Hay que señalar que, pese a todos los cambios estructurales que hemos presenciado desde finales de la década de 1970 en la economía mundial, la tecnología y el equilibrio militar, así como la creciente relevancia transnacional del poder popular, Mijaíl Gorbachov fue un agente de cambio crucial tanto en su país como en el extranjero.
Se propuso preservar la Unión y hacerla más viable. Trató de reformar y revitalizar la URSS y reposicionarla para que siguiera compitiendo con Occidente, aunque de manera pacífica. Tenía objetivos claros y amplios, pero no tenía nada claro cómo alcanzarlos.
Tras comenzar con una reforma económica parcial, pronto se radicalizó, convencido de que la verdadera reestructuración solo funcionaría si se combinaba con la liberalización política. La perestroika y la glasnost fueron de la mano. Todo esto formaba parte del proceso de adaptación.
Su visión de Europa contemplaba un “hogar común europeo” en el que una Unión Soviética reformada tendría su sitio entre todas las demás naciones europeas. Su visión de las futuras relaciones entre Estados Unidos y la Unión Soviética incluía la cooperación y asociación entre superpotencias a pesar de las diferencias ideológicas, unas relaciones que iban más allá de la mera coexistencia pacífica, respaldadas por serios esfuerzos de control de armamento, especialmente a través de los tratados de Fuerzas Convencionales en Europa (FCE) y de Reducción de Armas Nucleares Estratégicas (START por sus siglas en inglés), firmados, respectivamente, en 1990 y 1991.

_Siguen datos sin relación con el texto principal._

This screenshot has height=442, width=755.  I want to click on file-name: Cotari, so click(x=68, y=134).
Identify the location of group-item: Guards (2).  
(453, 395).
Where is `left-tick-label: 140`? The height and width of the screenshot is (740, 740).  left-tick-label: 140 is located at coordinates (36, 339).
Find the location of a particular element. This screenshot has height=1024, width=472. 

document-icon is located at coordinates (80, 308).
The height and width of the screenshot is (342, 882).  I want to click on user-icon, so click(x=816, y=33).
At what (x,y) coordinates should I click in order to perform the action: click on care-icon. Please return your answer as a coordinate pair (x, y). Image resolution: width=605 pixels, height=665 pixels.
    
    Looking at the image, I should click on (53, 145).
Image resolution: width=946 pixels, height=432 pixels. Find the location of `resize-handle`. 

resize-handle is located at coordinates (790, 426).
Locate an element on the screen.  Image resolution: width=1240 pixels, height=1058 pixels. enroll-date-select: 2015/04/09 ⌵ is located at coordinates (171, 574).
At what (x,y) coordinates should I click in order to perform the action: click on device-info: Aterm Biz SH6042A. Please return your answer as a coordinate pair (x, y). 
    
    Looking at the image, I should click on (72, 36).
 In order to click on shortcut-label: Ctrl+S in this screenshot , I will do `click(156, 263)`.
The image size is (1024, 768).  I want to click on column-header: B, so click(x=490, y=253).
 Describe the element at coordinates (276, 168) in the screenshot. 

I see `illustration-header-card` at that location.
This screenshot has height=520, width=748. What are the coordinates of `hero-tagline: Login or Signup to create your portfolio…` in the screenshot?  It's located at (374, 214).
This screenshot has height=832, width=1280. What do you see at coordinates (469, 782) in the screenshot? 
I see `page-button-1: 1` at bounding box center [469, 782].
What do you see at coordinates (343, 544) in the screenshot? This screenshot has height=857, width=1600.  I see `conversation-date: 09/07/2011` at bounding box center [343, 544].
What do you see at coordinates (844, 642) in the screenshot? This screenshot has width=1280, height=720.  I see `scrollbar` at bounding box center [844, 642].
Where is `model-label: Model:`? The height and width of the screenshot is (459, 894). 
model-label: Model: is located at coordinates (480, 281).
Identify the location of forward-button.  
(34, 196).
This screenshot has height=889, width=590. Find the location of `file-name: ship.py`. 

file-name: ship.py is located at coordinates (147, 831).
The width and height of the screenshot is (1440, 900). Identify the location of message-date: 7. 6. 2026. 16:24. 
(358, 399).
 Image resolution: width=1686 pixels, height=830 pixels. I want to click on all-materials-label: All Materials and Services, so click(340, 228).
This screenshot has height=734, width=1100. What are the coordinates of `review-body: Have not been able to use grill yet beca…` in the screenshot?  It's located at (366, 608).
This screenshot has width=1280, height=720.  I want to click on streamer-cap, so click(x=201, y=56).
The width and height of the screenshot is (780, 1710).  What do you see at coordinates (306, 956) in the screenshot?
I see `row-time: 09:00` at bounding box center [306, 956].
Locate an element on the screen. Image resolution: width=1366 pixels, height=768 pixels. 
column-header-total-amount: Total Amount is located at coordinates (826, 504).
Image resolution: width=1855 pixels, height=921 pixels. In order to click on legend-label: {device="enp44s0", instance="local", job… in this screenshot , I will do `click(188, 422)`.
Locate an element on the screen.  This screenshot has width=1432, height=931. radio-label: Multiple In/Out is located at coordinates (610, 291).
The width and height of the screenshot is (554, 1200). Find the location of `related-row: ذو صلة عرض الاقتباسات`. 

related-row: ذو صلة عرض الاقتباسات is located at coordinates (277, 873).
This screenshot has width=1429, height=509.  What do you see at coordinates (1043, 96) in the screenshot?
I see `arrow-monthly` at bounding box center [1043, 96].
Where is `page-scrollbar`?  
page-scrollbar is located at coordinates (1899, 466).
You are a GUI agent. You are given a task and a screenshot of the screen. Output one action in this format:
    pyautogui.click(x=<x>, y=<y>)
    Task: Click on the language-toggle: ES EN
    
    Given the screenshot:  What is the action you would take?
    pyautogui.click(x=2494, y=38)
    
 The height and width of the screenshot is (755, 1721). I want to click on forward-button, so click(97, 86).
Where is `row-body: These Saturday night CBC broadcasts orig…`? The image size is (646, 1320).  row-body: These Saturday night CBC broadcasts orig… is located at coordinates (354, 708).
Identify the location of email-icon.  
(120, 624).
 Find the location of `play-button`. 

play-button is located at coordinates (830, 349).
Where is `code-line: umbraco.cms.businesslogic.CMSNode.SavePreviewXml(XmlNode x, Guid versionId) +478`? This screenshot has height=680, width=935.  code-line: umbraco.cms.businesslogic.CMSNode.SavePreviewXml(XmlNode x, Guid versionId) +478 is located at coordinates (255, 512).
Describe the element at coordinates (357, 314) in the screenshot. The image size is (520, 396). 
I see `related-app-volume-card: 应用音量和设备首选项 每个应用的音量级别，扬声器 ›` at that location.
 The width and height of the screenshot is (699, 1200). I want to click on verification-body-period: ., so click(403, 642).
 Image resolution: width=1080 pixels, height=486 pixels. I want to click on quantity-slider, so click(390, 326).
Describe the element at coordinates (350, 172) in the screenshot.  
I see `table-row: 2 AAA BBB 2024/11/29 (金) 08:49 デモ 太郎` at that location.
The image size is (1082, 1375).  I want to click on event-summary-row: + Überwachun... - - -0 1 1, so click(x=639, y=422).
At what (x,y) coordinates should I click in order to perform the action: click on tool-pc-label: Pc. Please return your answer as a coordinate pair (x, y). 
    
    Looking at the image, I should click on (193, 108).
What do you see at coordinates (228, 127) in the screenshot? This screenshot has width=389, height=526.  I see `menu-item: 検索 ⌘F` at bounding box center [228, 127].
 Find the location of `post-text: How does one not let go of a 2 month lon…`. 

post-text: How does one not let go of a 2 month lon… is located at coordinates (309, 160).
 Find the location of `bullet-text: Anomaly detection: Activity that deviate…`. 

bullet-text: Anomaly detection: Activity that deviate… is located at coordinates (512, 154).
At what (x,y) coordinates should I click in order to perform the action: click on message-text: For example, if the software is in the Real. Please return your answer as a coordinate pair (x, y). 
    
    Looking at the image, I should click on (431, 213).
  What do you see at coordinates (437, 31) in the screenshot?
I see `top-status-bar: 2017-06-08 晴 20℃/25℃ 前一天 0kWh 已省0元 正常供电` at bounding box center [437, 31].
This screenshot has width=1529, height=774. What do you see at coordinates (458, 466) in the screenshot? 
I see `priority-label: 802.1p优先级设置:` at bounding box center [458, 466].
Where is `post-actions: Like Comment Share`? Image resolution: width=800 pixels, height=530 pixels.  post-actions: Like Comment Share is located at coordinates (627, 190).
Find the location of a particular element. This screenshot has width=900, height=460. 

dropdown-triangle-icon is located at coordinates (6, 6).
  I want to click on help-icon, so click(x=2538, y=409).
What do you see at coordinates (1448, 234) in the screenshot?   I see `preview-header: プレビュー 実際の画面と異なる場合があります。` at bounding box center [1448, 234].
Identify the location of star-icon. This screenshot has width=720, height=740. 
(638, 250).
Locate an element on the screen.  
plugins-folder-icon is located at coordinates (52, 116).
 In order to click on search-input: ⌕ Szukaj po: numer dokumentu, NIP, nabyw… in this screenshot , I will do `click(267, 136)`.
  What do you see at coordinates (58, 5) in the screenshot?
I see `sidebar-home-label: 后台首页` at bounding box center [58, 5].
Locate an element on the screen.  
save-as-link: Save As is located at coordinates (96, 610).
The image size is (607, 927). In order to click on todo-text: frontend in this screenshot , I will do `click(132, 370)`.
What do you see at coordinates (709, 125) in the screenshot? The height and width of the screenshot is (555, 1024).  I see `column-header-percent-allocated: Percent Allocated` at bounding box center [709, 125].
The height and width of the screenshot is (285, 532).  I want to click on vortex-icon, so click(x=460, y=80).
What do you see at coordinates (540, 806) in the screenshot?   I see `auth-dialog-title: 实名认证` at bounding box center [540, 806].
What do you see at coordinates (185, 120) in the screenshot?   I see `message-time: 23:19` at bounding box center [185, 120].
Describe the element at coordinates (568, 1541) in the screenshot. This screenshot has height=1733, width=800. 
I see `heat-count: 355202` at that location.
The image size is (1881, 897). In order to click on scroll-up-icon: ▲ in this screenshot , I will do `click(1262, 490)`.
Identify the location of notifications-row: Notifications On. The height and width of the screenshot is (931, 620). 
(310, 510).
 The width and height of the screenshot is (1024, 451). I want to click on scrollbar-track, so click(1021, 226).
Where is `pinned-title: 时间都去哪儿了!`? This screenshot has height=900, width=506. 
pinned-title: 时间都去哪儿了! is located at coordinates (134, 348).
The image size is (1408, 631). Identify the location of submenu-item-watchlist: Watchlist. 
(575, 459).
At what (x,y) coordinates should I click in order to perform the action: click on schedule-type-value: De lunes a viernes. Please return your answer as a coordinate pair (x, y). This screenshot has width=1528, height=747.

Gorbachov promovió una política basada en valores “universales”, “comunes” y “democráticos”. Creía en un acercamiento mutuo entre el este y el oeste, un acercamiento gradual sobre la base de normas y principios comunes, aunque en realidad sus reformas parecían un intento de que la URSS diese alcance a Occidente, volviéndose hacia él y emulando sus métodos.
Al abolir la doctrina Breznev y conceder a los satélites soviéticos la “libertad de elección”, acabaría por dejar marchar a los países del Pacto de Varsovia. Estaba convencido de que la Unión Soviética no solo podría vivir con esto, sino que, habiendo soltado lastre, prosperaría como consecuencia de ello.
Gorbachov también impulsó una apertura soviética al mercado mundial; y demostró estar dispuesto a trabajar a través de la ONU, como quedó de manifiesto en la diplomacia internacional de la Primera Guerra del Golfo. Pero cuanto más adaptaba y modificaba la Unión en el ámbito interno y su comportamiento en la escena internacional, más perdía el control como gestor del cambio, tanto en la periferia como en el centro del país.
Así pues, en el invierno de 1990-91, viró hacia los partidarios de la línea dura. Iba dando bandazos, socavando la economía dirigida y el monopolio comunista del poder en el centro, sin crear alternativas estables. En realidad, aunque trató de evitar en gran medida el uso de la fuerza militar (con las excepciones de Georgia en 1989 y Lituania en 1991), acabó presidiendo la destrucción del Estado multinacional soviético.
Puede que la intentona golpista en agosto de 1991 contra Gorbachov fracasara, pero como parte de su movimiento de descentralización de la política, el poder real había pasado a manos del recién elegido presidente ruso, Boris Yeltsin, que se encargaría de apartar sin contemplaciones al secretario general soviético. Por consiguiente, Gorbachov nunca llegó a la etapa de reinvención de la Unión Soviética. Esa fue su tragedia.
Los chinos consideraron que habían aprendido la lección de lo que veían como los errores de Gorbachov: la modificación excesiva y la pérdida del control de la gestión. Como reveló la masacre de Tiananmen en Pekín, en junio de 1989, el comunismo y el régimen de partido único siempre se preservarían por la fuerza. Las protestas políticas y el nacionalismo secesionista serían aplastados. Por tanto, no es de extrañar, que mientras que en Alemania Gorbachov siempre será recordado como el hombre que permitió la libertad, concedió la unidad nacional y procuró la reconciliación, en China se le ridiculiza como ingenuo e inmaduro, el líder comunista que falló a su patria al provocar su muerte.
Enfrentados al aumento de las tensiones internacionales en la actualidad y a la atroz guerra de Rusia en Ucrania, tal vez deberíamos recordar ante todo el valor de la humanidad de Gorbachov: su deseo de comprometerse, de crear confianza y de trascender los antiguos antagonismos a través de una diplomacia constructiva, y su deseo primordial de que todos los cambios se gestionaran sin poder coercitivo. Soñó con una Rusia más integrada, en la escena mundial y en Europa. Y fue él quien logró difundir tanta esperanza en la democracia e imbuir tanto entusiasmo en la gente, desde la plaza de Tiananmen hasta la Alexanderplatz, para impulsar una nueva era más pacífica después de la Guerra Fría.